- _Passage_:
The yield keyword in Python is used to create generator functions. A generator function is a special kind of function that returns a generator iterator, which can be used to iterate over a sequence of values. Unlike a regular function that returns a single value using the return statement, a generator function can yield multiple values, one at a time, pausing its state between each one.

How it works?

When a generator function is called, it doesn’t execute its code immediately. Instead, it returns a generator object that can be iterated over. Each time you request the next item from the generator (using next() or a loop), the generator function resumes execution from where it last left off, runs until it hits a yield statement, and yields the value to the caller.

Problem Description

First, we need to understand the requirements of the problem:

Input: A list of integers L, such as [n1, n2, n3, …]. Output:

Output n1 lines of rank 1 X, which means X without indentation.
Between each pair of rank 1 X, output n2 lines of rank 2 X, which are indented with one tab (\t).
Between each pair of rank 2 X, output n3 lines of rank 3 X, which are indented with two tabs.
Continue this pattern until all elements in the list L have been processed.

My solution

def f1():
    while True:
        print(" /\\")
        print("/  \\")
        yield
        print("----")
        yield
        print("\\  /")
        print(" \\/")
        yield
        print(" ||")
        print(" ||")
        yield

Standard solution

def f1():
    while True:
        print(' /\\\n/  \\')
        yield
        print('----')
        yield
        print('\\  /\n \\/')
        yield
        print(' ||\n ||')
        yield

Exercise 2

Problem Description

Line:   [1,   3,   3,   1]
           |     |     |
          i=0   i=1   i=2
           ↓     ↓     ↓
Calculate:1+3   3+3   3+1
           ↓     ↓     ↓
Results:   4     6     4

My solution

def f2():
    # initialized
    row = [1]
    while True:
        yield row
        # row[i] + row[i + 1] is the expression in list comprehension
        row = [1] + [row[i] + row[i + 1] for i in range(len(row)-1)] + [1]

Standard solution

def f2():
    L = [1]
    yield L
    while True:
        L = [1] + [L[i] + L[i + 1] for i in range(len(L) - 1)] + [1]
        yield L

Exercise 3

Problem Description

First, we need to understand the requirements of the problem:

Input: A list of integers L, such as [n1, n2, n3, …]. Output:

Output n1 lines of rank 1 X, which means X without indentation.
Between each pair of rank 1 X, output n2 lines of rank 2 X, which are indented with one tab (\t).
Between each pair of rank 2 X, output n3 lines of rank 3 X, which are indented with two tabs.
Continue this pattern until all elements in the list L have been processed.

- _Work to complete_:
a) Which built-in Python functions are called in the code samples of the yield tutorial? List each once.
b) Echo the records from the line with "Enable the Wireframe" to the line with "(x=1166, y=486)", both lines included, and omit the pictures.

- _Data listing_:
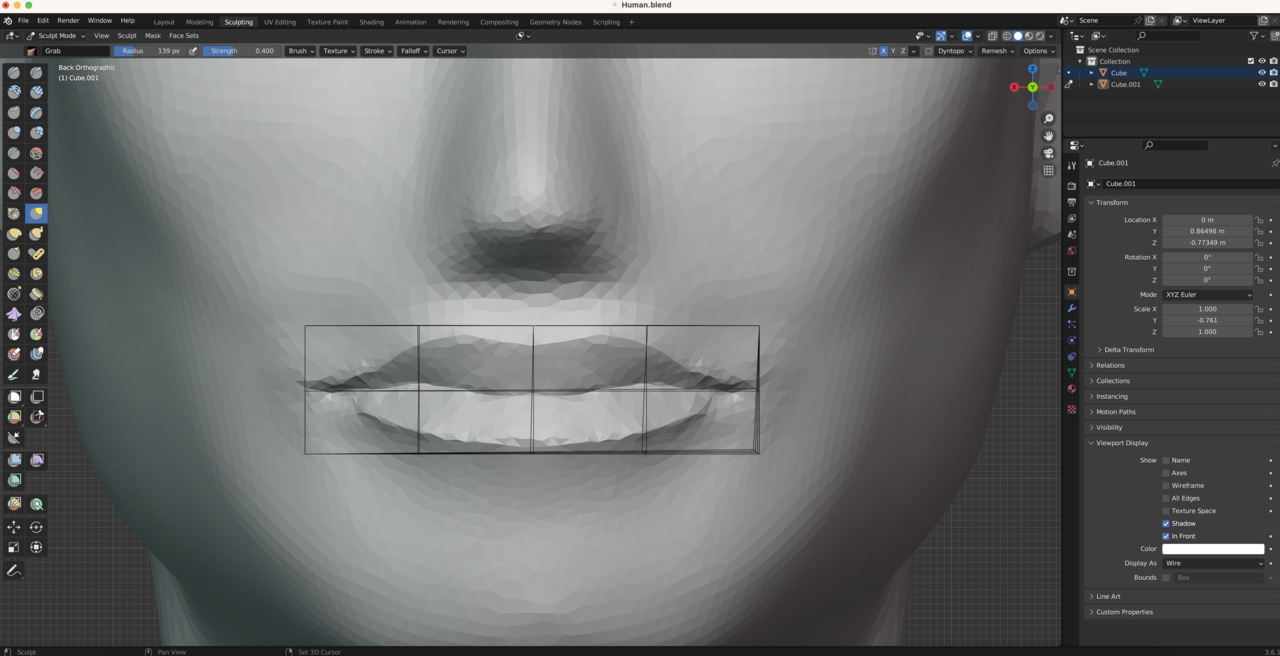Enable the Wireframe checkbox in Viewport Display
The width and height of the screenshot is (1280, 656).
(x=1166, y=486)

* * *

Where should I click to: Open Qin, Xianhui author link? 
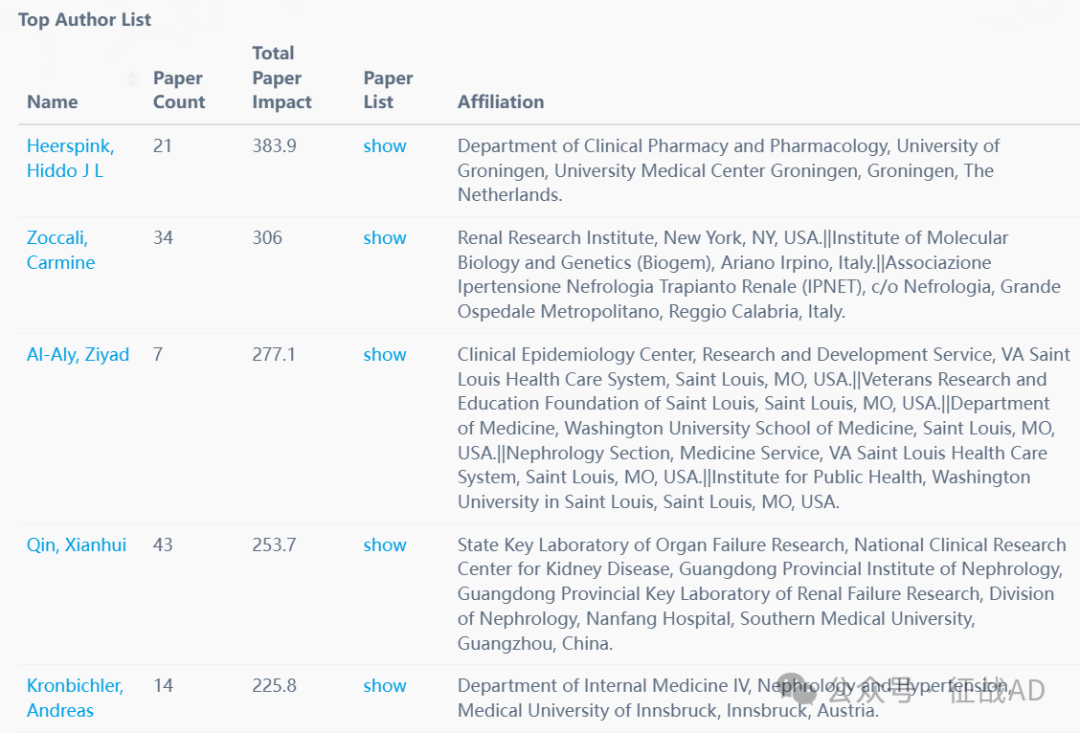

==

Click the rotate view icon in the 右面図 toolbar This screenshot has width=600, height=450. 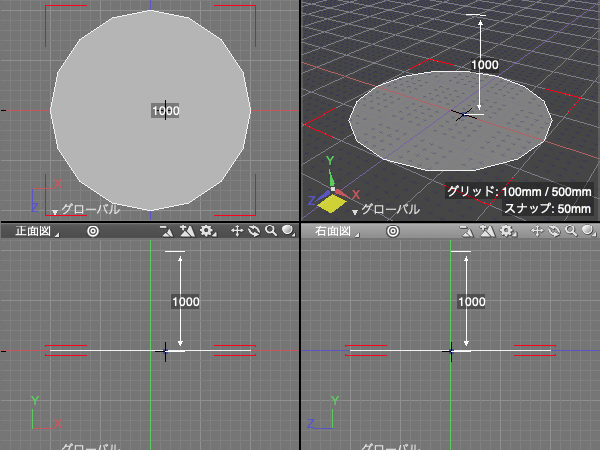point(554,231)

- _Results for each task_:
a) print, range, len

b)
Enable the Wireframe checkbox in Viewport Display
The width and height of the screenshot is (1280, 656).
(x=1166, y=486)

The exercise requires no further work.